══ Bereitgestellter Text
Eigentlich sollte das ein Beitrag über das Wahlrecht für Deutsche in Frankreich werden. Nun ist es doch einer über den Corona-Ausnahmezustand geworden. In diesem Beitrag erfährst du, wie sich das Leben der Menschen in Frankreich aufgrund des Coronavirus in den letzten Tagen verändert hat, wie es hier in Nizza heute auf den Straßen aussah und natürlich auch, wie du von deinem Wahlrecht in Frankreich Gebrauch machst.
Das Wahlrecht für Deutsche in Frankreich
Man kann als Deutscher in Frankreich an den Gemeinde- und Europawahlen teilnehmen, auch wenn man nicht die französische Staatsbürgerschaft besitzt. Denn Dank des Vertrags von Maastricht dürfen im europäischen Ausland lebende Europäer bei Kommunalwahlen und den Wahlen für das europäische Parlament wählen. In Frankreich wird der Vertrag seit 2001 umgesetzt.
════
══ Vorliegende Einträge
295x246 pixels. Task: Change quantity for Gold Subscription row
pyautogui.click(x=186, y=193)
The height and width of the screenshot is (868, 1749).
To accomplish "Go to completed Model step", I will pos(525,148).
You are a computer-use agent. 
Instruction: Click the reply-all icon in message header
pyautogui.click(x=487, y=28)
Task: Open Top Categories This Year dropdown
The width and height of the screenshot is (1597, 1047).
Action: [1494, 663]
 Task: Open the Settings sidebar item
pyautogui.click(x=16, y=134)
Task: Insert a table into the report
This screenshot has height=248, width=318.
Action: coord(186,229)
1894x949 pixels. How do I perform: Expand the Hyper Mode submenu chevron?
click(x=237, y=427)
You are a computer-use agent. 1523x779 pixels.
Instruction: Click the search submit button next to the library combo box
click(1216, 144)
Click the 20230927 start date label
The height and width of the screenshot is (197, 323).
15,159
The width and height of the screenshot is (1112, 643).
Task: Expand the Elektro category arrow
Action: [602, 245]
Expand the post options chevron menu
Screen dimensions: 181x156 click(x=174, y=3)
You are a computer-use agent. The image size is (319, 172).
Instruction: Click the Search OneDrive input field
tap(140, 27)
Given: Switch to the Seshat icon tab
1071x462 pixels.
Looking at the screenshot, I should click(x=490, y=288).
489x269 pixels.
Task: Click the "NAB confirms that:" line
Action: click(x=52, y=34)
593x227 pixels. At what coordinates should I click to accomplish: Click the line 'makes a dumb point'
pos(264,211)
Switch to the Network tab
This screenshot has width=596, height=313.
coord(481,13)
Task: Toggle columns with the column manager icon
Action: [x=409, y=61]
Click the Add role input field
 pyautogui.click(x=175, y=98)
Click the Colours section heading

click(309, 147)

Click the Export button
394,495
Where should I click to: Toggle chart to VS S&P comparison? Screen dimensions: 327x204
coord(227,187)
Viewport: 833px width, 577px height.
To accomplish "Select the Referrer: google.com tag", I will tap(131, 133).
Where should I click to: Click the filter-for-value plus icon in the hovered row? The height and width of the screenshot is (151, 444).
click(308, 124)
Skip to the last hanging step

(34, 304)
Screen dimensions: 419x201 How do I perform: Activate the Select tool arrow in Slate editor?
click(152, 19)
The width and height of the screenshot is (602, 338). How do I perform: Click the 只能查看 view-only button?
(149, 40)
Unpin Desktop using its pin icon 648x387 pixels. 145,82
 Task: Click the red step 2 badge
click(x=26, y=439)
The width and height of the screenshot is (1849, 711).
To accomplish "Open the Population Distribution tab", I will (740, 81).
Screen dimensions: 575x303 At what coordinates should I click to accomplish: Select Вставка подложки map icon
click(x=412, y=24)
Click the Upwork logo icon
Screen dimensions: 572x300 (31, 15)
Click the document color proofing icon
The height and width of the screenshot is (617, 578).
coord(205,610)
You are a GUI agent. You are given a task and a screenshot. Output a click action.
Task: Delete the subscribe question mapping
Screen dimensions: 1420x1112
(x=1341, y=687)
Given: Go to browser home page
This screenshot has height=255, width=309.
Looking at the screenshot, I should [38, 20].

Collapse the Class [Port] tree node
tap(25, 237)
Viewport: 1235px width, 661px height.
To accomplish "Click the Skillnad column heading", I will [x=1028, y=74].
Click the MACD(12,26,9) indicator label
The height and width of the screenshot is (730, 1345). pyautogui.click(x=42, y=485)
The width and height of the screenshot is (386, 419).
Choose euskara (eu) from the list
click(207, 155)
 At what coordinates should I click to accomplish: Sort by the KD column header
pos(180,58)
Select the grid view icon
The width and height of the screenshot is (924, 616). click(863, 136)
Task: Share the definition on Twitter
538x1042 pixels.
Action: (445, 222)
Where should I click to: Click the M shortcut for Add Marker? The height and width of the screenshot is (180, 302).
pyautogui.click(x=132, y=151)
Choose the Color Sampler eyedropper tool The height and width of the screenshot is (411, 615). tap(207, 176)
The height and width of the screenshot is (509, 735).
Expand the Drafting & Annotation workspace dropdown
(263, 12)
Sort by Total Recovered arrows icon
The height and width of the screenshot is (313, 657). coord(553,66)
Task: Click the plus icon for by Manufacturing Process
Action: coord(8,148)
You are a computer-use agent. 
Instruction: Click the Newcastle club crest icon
════
:: Was zu tun ist ::
Seit welchem Jahr wird laut dem Text über das Wahlrecht für Deutsche in Frankreich der Vertrag von Maastricht in Frankreich umgesetzt?

:: Lösung der Aufgabe ::
Seit 2001.